**Problem to solve**
In the repository description below, rewrite the paragraph beginning "Video-based visible-infrared person re-identification (VVI-ReID) task focuses" as a short bulleted list that keeps its main facts.

**Reading text**
>> Start

M³-ReID: Unifying Multi-View, Granularity, and Modality for Video-Based Visible-Infrared Person Re-Identification

This repository contains the official implementation of the paper:

M³-ReID: Unifying Multi-View, Granularity, and Modality for Video-Based Visible-Infrared Person Re-Identification, Accepted by IEEE Transactions on Information Forensics and Security (TIFS), 2025.

By Tengfei Liang, Yi Jin, Zhun Zhong, Xin Chen, Xianjia Meng, Tao Wang, Yidong Li.

Notes: This repository offers the complete implementation of the method, featuring a well-organized directory structure and detailed comments that facilitate model training and testing. Moreover, the codebase is designed to be easy to extend, allowing users to quickly adapt or build upon the existing framework. It is hoped that this work can serve as a new strong and simple baseline for video-based visible–infrared person re-identification and further contribute to the advancement of the VVI-ReID field.

📖 Introduction

Video-based visible-infrared person re-identification (VVI-ReID) task focuses on cross-modality retrieval of pedestrian videos, which are captured in visible and infrared modalities by non-overlapping cameras across diverse scenes, and holds significant value for security surveillance scenarios. It's a challenging task due to three main issues: the difficulty of capturing comprehensive spatio-temporal cues, intra-class variations within video sequences, and inter-modality discrepancies between visible and infrared data.

To address these, we propose M³-ReID, a unified framework that simultaneously handles:

Multi-View Learning (MVL): Captures diverse spatio-temporal patterns (Spatial, Temporal-Width, Temporal-Height views) with the Diverse Attention Constraint.
Multi-Granularity Representation (MGR): Optimizes features across both fine-grained frame level (with Orthogonal Frame Regularizer) and coarse-grained video level.
Multi-Modality Alignment (MMA): Explicitly aligns metric learning with cross-modality retrieval goals using a retrieval-oriented contrastive objective.

>> End

**Given records**
>> Start

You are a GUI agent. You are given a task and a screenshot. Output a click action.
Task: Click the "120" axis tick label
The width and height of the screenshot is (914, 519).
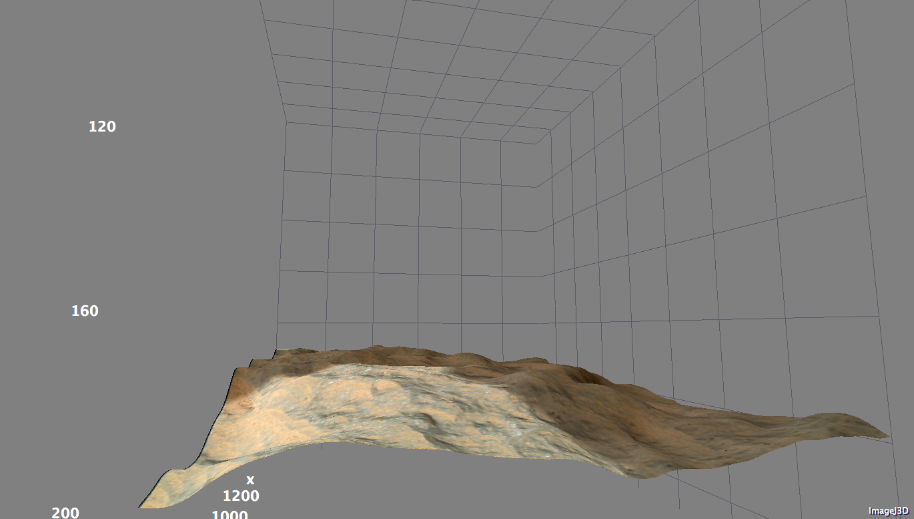[x=102, y=126]
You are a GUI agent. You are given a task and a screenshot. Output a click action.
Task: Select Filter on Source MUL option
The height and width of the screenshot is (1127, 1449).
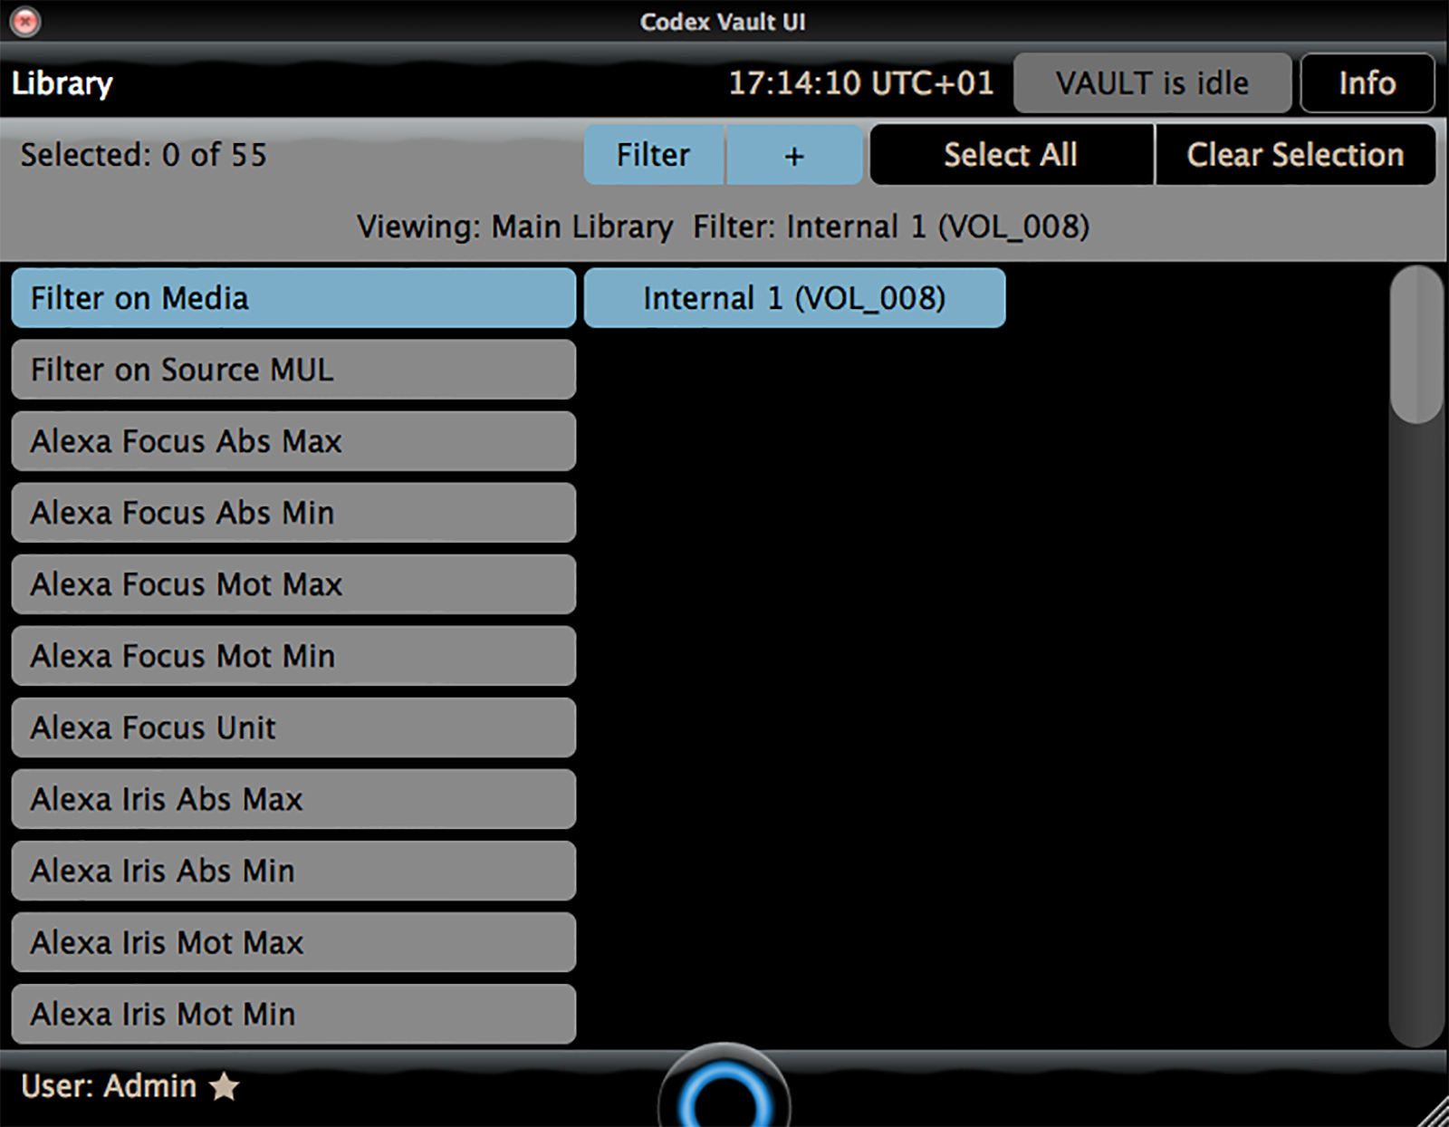(x=293, y=370)
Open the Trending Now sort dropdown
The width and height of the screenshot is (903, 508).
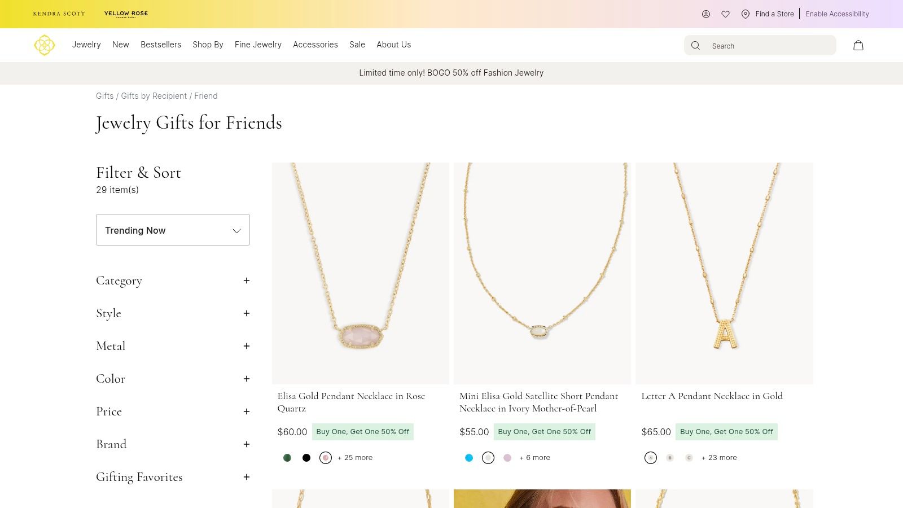pos(173,230)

>> End

**Result of this task**
- VVI-ReID is cross-modality retrieval of pedestrian videos captured in visible and infrared modalities by non-overlapping cameras across diverse scenes.
- It holds significant value for security surveillance.
- It is challenging for three main reasons:
  - capturing comprehensive spatio-temporal cues is difficult
  - video sequences show intra-class variations
  - visible and infrared data show inter-modality discrepancies